Your goal: Your answer should hold all lines of the entries that include the word "computer".

[Data extracted from a collection]
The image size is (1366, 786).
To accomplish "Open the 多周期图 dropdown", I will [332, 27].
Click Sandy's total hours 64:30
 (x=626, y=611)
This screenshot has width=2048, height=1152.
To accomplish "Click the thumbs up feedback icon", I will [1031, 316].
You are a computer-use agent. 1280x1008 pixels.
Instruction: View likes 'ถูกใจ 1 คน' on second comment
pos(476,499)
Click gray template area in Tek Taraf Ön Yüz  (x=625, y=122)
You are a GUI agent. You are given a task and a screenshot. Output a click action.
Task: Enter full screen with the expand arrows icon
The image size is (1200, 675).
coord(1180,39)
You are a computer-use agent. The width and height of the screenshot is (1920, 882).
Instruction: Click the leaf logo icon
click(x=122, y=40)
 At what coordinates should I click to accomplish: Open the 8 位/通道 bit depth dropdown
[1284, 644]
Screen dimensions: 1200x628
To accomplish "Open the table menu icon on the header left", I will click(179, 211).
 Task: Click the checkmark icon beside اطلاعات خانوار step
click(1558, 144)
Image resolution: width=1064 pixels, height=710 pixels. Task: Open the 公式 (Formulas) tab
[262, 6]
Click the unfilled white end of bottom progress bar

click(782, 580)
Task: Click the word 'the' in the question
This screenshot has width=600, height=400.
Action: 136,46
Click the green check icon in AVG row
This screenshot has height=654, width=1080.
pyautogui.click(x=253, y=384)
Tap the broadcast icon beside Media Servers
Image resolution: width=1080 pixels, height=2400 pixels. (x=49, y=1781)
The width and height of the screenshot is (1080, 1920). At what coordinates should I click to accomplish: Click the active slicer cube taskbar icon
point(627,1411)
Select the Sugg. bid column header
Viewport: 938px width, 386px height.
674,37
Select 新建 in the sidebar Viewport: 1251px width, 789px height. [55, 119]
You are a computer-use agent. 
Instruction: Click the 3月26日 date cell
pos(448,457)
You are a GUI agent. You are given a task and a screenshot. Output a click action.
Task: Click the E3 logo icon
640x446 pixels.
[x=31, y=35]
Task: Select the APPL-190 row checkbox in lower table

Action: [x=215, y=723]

Task output:
You are a computer-use agent. 1280x1008 pixels.
You are a computer-use agent. The width and height of the screenshot is (1920, 882).
You are a computer-use agent. 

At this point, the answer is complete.